§ **RECORDS TO PROCESS**
______

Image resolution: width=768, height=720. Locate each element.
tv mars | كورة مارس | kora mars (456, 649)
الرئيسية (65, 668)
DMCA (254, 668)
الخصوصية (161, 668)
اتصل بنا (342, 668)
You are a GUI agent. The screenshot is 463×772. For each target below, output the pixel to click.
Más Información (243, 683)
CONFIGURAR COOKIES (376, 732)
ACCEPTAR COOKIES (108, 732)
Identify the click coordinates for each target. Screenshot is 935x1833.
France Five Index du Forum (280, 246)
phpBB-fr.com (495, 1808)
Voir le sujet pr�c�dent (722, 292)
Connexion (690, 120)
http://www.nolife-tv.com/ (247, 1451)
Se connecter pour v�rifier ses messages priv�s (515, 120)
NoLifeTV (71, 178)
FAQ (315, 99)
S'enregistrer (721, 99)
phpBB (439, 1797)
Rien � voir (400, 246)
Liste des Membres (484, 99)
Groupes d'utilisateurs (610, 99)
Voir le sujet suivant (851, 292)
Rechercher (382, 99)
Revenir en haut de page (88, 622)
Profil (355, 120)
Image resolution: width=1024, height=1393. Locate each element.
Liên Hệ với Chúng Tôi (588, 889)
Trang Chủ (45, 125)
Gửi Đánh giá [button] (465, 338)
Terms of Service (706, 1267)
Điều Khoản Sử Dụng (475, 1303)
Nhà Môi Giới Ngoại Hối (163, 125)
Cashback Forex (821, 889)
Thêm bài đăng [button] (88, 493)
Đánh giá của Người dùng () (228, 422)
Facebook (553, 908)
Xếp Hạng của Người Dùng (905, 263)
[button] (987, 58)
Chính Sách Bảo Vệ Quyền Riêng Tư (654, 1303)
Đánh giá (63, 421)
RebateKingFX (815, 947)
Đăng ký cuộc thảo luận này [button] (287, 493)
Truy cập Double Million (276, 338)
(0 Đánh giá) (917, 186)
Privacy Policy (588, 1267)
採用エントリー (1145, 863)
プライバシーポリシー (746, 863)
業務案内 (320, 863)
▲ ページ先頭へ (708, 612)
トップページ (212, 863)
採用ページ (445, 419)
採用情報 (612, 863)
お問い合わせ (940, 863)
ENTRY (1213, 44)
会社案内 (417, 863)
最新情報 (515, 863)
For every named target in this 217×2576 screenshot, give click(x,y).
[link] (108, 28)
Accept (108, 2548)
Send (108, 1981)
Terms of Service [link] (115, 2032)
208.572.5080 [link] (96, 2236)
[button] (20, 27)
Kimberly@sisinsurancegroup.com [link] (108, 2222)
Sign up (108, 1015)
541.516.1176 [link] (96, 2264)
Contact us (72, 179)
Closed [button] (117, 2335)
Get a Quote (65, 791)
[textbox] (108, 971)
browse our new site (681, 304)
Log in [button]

______

§ **WHAT YOU HAVE TO DO**
Please pull out every line of the records above that contains the word "Image", matching case exactly, and copy each of those lines in full.

§ **FINAL RESULT**
Image resolution: width=768, height=720. Locate each element.
Image resolution: width=1024, height=1393. Locate each element.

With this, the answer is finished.